> _DOCUMENT TEXT_
◇ ◇ ◇

The battle between Thorne and Ridge only got worse until Thorne told his parents that one brother had to leave the company. Both Brooke and Darla campaigned for their significant other in the meantime until Eric and Stephanie made up their minds. They chose to keep Ridge, which prompted Thorne to quit Forrester Creations. Sally saw this as an opportunity and made Thorne a job offer. Thorne accepted and he became president of Spectra Fashions. Darla's continued support and encouragement helped Thorne continue to stand up for himself in front of his family on a personal and business front.

In 2005, Sally put all her money in Thomas Forrester's designs which were competing against those of the Forresters in a fashion showdown. When Forrester Creations came out on top, Sally was devastated and knew that her company would soon face trouble. Shortly after, Sally gathered Darla, Clarke, Thorne, Thomas and her faithful Spectra employees at her office to announce she was going to shut down the company and as a retirement gift to herself, take a long cruise around the world. This of course was a ruse on Sally's part as she was really retiring due to health complications as she was now a wheelchair user. When Darla realised what was really going on with Sally, she invited Sally to come and live with her and Thorne at their beach house as Sally was like family to her.

One night, after Alexandria's fourth birthday party, Thorne's niece Phoebe (MacKenzie Mauzy) got a flat tire and was stranded at the side of a busy road. She called her mother Taylor (Hunter Tylo), but the call was interrupted when a mysterious bearded man approached Phoebe and she screamed and dropped the phone. Worried about her daughter, a frantic Taylor, who had been drinking, got into her car and rushed to find Phoebe. Phoebe had gotten back into the car and, unbeknownst to Taylor, also called Darla. Darla got to Phoebe first and insisted on changing the tire, Darla lost her balance and fell in front of Taylor's car. A horrified Taylor tried to revive her good friend and sister-in-law, and Phoebe called an ambulance. Darla was rushed to hospital in critical condition. A devastated Thorne and Sally gathered at Darla's bed as she flatlined and died with Thorne at her side.

◇ ◇ ◇

> _WORK ITEM A_
Answer these questions using the Thorne and Darla storyline above.
(i) Which company did Thorne become president of after leaving Forrester Creations?
(ii) In what year did Sally put all her money into Thomas Forrester's designs?
(iii) Whose birthday party was Phoebe returning from when she got a flat tire?
> _WORK ITEM B_
In the Thorne and Darla storyline, translate this sentence into Spanish: "Sally saw this as an opportunity and made Thorne a job offer."
> _WORK ITEM C_
From the Thorne and Darla storyline, return word for word the part that opens with the words containing "The battle between" and closes with "and business front.".

◇ ◇ ◇

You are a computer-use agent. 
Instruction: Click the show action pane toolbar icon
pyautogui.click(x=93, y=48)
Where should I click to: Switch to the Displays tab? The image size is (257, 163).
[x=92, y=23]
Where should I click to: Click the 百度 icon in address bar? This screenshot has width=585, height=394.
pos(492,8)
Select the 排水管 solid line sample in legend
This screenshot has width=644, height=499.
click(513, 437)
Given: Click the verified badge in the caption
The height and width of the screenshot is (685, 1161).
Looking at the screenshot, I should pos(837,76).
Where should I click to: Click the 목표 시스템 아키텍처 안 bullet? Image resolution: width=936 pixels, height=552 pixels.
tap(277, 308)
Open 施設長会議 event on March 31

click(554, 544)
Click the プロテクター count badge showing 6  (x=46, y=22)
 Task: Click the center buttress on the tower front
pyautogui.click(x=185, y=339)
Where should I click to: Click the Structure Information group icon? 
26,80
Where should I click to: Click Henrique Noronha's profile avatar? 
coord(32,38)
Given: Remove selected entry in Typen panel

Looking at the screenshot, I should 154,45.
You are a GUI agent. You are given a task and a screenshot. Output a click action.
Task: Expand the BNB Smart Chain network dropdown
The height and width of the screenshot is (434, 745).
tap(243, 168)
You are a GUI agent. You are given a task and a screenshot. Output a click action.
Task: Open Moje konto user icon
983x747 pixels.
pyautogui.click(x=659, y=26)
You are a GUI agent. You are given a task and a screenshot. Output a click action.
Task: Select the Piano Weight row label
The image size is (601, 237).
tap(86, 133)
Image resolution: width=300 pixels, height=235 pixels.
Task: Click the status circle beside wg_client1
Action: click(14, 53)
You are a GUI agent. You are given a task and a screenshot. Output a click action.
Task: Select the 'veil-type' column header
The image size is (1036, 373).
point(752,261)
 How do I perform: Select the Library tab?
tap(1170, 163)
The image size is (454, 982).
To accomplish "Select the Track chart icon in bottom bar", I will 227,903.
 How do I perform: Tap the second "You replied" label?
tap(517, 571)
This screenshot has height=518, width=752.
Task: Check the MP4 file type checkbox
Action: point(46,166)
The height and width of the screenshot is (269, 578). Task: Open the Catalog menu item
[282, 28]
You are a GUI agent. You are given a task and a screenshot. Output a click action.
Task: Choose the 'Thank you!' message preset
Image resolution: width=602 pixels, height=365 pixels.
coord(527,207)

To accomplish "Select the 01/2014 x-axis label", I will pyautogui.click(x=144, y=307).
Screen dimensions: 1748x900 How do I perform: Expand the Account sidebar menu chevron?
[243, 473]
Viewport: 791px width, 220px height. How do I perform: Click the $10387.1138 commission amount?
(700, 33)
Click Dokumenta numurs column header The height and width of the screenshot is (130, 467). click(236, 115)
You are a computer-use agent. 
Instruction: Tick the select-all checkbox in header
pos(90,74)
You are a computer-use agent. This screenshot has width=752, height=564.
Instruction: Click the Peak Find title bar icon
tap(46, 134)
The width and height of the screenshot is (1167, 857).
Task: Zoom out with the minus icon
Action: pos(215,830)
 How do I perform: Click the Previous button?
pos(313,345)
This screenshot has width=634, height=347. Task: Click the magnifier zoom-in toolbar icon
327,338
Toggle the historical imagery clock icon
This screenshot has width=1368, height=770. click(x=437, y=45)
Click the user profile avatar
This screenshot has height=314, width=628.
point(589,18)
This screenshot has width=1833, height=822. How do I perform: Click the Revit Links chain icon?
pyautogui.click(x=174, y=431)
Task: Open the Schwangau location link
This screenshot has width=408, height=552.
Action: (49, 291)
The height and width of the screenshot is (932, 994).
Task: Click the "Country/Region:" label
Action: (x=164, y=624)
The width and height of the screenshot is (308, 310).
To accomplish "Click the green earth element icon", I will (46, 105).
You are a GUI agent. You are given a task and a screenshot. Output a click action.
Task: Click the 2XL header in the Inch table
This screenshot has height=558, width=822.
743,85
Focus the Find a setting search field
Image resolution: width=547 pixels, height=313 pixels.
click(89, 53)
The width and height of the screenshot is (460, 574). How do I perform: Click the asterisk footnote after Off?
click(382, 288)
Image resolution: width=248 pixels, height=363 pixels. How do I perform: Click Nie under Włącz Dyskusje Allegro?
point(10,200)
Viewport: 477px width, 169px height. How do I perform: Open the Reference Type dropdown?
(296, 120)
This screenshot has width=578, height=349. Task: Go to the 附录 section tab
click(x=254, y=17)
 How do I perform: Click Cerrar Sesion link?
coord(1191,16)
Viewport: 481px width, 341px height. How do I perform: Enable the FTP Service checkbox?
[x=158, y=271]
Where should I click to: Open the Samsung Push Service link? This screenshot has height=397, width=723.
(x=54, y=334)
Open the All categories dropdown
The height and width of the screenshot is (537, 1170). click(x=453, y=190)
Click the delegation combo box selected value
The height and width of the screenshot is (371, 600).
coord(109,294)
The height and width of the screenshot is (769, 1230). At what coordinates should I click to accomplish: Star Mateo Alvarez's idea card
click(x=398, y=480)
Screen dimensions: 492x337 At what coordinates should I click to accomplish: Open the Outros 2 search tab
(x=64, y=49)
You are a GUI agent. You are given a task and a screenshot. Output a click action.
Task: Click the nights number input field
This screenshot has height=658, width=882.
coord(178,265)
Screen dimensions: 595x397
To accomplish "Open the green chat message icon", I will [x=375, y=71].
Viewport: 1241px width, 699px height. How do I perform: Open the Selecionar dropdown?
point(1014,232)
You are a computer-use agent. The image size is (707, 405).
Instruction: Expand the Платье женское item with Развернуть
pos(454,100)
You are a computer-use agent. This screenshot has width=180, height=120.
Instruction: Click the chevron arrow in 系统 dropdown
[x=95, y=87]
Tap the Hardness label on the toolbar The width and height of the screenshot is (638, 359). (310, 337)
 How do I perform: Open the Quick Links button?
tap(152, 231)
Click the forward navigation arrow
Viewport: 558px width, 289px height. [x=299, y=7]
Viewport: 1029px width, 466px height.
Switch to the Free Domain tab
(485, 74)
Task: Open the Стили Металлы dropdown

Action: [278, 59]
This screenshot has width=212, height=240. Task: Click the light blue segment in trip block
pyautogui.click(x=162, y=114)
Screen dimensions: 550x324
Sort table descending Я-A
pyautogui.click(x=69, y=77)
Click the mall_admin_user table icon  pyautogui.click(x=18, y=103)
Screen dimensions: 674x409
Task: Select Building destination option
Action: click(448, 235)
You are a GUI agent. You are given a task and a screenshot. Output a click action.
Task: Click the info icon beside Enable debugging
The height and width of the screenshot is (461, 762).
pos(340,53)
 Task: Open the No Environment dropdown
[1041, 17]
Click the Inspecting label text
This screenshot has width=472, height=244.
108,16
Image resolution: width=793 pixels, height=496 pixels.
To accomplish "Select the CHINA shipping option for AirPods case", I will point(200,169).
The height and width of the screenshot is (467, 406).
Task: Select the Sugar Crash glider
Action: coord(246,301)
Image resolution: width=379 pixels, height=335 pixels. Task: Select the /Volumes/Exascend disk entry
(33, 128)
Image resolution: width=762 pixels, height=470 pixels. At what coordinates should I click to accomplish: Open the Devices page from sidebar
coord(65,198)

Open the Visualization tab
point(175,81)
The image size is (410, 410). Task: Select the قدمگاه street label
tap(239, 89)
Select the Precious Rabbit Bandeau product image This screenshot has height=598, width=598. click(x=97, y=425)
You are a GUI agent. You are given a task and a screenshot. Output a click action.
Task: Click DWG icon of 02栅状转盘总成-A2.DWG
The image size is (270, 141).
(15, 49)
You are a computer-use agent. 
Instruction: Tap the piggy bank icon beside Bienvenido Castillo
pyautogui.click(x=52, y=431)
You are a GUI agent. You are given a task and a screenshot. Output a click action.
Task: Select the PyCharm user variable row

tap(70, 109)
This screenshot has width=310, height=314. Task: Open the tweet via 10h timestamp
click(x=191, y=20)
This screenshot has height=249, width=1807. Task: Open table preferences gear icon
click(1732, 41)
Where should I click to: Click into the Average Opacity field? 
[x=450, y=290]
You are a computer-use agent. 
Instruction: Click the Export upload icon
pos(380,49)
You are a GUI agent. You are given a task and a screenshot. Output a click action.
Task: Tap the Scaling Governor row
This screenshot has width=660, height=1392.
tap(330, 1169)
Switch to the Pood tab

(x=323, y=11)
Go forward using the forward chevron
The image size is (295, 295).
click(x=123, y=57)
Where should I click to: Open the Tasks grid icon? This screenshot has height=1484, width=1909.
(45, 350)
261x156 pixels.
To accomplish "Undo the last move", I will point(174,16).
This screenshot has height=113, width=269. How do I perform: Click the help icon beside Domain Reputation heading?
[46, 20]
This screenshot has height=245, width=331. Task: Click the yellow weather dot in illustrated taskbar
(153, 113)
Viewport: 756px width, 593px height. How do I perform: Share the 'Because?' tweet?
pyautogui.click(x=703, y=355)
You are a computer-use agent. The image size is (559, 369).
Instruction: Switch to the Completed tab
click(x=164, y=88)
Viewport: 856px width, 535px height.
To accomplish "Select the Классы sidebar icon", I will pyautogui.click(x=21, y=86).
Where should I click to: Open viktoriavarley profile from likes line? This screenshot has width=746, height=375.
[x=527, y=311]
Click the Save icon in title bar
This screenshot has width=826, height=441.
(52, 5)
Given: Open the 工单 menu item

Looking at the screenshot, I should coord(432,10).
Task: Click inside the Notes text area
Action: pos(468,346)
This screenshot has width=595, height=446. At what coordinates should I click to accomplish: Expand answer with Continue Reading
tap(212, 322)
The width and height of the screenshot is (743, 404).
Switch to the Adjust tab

◇ ◇ ◇

> _ANSWER SPACE A_
(i) Spectra Fashions
(ii) 2005
(iii) Alexandria's (her fourth birthday party)

> _ANSWER SPACE B_
Sally vio esto como una oportunidad y le hizo a Thorne una oferta de trabajo.

> _ANSWER SPACE C_
The battle between Thorne and Ridge only got worse until Thorne told his parents that one brother had to leave the company. Both Brooke and Darla campaigned for their significant other in the meantime until Eric and Stephanie made up their minds. They chose to keep Ridge, which prompted Thorne to quit Forrester Creations. Sally saw this as an opportunity and made Thorne a job offer. Thorne accepted and he became president of Spectra Fashions. Darla's continued support and encouragement helped Thorne continue to stand up for himself in front of his family on a personal and business front.